- EXERCISE INSTRUCTIONS
Find where "The image size is (960, 482)." occurs in the data below, and retype that line and every later line exactly.

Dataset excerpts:
***

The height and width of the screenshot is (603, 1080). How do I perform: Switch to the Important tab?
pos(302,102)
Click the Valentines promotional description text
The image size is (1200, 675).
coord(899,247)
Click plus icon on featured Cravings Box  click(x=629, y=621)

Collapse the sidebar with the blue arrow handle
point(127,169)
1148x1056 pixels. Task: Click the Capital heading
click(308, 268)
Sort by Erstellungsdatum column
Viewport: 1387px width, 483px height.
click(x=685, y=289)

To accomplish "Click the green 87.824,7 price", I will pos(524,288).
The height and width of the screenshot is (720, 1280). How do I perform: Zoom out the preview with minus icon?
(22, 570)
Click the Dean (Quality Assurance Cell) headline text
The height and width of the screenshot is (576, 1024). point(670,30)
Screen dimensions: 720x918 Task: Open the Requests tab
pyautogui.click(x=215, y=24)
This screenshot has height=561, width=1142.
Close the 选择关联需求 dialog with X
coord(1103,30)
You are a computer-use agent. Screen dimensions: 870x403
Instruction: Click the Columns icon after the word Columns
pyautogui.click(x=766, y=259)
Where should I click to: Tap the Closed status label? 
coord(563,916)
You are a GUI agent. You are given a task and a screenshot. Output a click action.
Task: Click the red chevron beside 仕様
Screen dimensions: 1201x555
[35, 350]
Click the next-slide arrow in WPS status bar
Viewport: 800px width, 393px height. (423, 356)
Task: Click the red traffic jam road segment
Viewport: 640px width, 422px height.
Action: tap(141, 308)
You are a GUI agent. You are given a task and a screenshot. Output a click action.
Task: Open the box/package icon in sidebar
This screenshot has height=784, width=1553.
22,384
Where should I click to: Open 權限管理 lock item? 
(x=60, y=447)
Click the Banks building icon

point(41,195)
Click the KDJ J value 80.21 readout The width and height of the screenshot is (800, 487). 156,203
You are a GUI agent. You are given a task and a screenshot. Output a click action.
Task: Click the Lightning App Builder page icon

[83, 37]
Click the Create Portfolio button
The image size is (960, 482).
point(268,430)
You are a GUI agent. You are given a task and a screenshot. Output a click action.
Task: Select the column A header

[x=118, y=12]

***

- FINAL ANSWER
The image size is (960, 482).
point(268,430)
You are a GUI agent. You are given a task and a screenshot. Output a click action.
Task: Select the column A header

[x=118, y=12]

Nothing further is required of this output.